Une fois le couloir dégagé, Adèle regarde autour d'elle, prend une profonde inspiration et descend le couloir. Elle est accueillie par M. Trudeaux.
« Bonjour, Adèle. »
« Bonjour, M. Trudeaux. »
« Prête pour une autre année scolaire, Mlle Wilson ? »
« Oui, monsieur. »
« C'est bien. Et où allons-nous maintenant ? »
« Cours de maths de base. »
« Maths de base ? Mais c'est un cours que tu aurais dû suivre dès ta première année. Tu ne le prends que maintenant, en troisième année ? »
« Non… c'est ma troisième année que je le suis. »
« Excusez-moi ? Troisième année ? Alors, tu n'as pas encore réussi le cours, Mlle Wilson ? »

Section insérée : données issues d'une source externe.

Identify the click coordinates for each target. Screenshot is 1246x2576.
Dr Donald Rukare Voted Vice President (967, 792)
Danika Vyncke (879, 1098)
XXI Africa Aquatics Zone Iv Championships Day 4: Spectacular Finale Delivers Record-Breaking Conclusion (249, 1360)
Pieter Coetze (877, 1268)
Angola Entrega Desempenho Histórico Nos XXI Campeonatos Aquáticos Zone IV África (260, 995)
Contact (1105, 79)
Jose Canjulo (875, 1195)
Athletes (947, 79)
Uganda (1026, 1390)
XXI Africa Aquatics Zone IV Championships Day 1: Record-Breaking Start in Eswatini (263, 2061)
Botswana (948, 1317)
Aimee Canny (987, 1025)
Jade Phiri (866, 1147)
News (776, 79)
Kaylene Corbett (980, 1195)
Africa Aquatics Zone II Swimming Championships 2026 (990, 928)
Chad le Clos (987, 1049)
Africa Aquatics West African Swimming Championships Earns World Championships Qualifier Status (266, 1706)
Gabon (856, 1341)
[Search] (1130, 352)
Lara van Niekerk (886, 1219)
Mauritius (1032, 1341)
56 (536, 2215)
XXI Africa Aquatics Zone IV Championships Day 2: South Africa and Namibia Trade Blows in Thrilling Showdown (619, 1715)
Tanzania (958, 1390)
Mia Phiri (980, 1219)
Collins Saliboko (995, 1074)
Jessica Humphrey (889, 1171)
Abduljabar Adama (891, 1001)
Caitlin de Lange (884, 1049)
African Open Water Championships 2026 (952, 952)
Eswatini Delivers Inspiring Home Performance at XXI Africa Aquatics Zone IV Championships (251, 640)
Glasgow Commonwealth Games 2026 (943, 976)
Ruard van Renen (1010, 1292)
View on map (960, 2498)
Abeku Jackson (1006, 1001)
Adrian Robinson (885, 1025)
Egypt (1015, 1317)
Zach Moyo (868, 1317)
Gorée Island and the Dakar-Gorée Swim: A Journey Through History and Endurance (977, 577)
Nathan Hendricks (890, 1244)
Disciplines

« Non, monsieur, M. Trudeaux… je veux dire oui, monsieur… Je l'ai réussi les deux fois précédentes. »
Il a l'air un peu perplexe. « Vraiment ? Adèle, puis-je voir ton emploi du temps un instant, s'il te plaît ? »
« D'accord. »
Elle fouille brièvement dans son sac à dos pour le chercher. Quand Adèle trouve l'emploi du temps, elle le lui tend, pointant sur le papier afin de se justifier…
« Voyez… Maths de base. »
Regardant son emploi du temps, « Oui, je vois. Maths de base, É.P., Compréhension de la lecture… » il lève les yeux vers Adèle, « Et je suppose… après l'avoir réussi deux fois auparavant… c'est ta troisième fois à suivre ce cours aussi, Mlle Wilson ? »
Adèle hoche la tête. Il regarde à nouveau l'emploi du temps.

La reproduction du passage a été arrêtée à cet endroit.